* What to work on: From the entries that follow, copy exactly the lines beginning at the line holding "This screenshot has width=677, height=595." and continuing through the line holding "Task: Click the".
Top of Dataset
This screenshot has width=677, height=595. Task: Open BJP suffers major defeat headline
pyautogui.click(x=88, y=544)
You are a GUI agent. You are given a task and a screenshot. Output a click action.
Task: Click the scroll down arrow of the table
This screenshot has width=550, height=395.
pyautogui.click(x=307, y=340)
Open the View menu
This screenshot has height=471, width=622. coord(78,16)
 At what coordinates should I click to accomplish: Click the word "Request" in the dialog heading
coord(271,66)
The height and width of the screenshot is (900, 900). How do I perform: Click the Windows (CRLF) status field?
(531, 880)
Bottom of Dataset
Top of Dataset
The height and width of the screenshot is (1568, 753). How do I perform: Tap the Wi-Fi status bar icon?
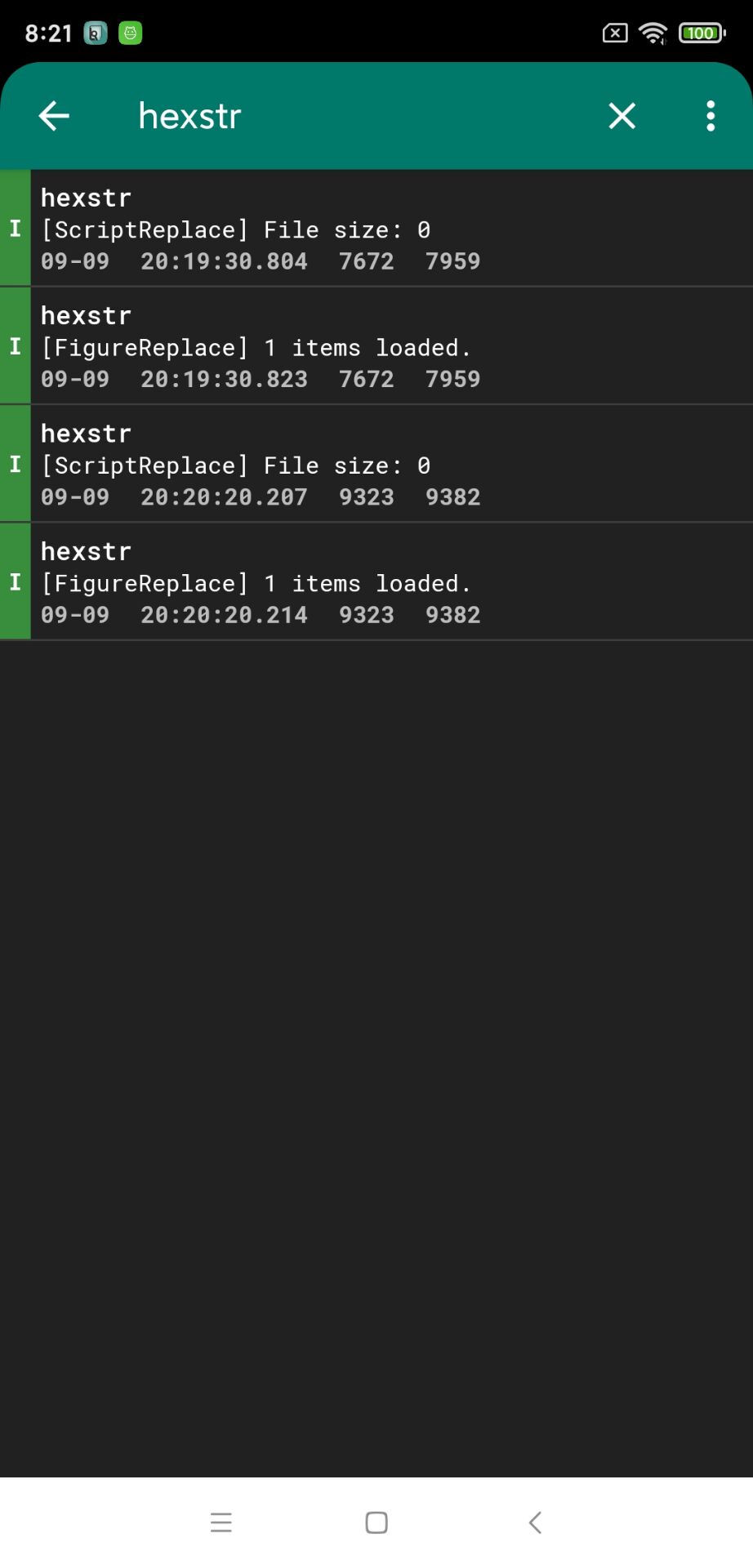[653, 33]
Bottom of Dataset
* Solution for this exercise:
This screenshot has width=677, height=595. Task: Open BJP suffers major defeat headline
pyautogui.click(x=88, y=544)
You are a GUI agent. You are given a task and a screenshot. Output a click action.
Task: Click the scroll down arrow of the table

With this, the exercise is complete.